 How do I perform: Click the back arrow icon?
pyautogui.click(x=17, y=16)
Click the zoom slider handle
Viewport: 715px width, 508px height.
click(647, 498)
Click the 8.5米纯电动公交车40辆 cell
==
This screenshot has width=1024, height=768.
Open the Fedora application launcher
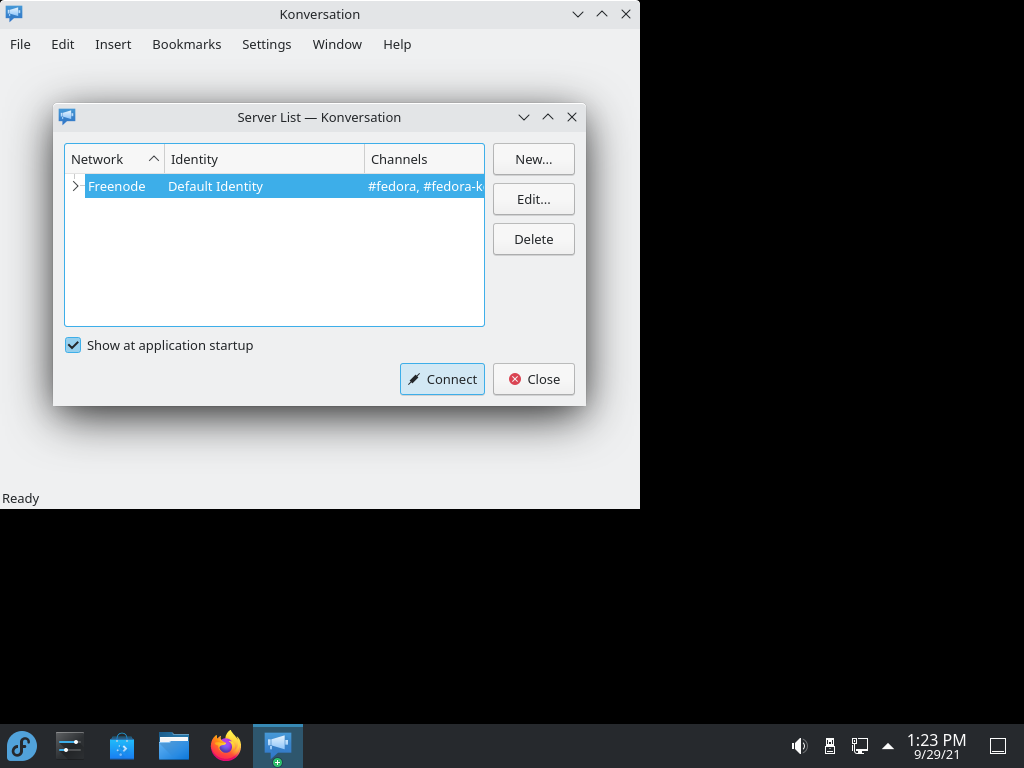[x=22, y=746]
---
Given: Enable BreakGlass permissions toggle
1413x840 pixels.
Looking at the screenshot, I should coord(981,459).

◆ Your instructions
Please list the records starting at the line containing "Given: Enable BreakGlass permissions toggle" and ending at the line containing "Looking at the" as a JSON list of strings, one string per line, leaving out blank lines.

◆ Answer to the exercise
[
  "Given: Enable BreakGlass permissions toggle",
  "1413x840 pixels.",
  "Looking at the screenshot, I should coord(981,459)."
]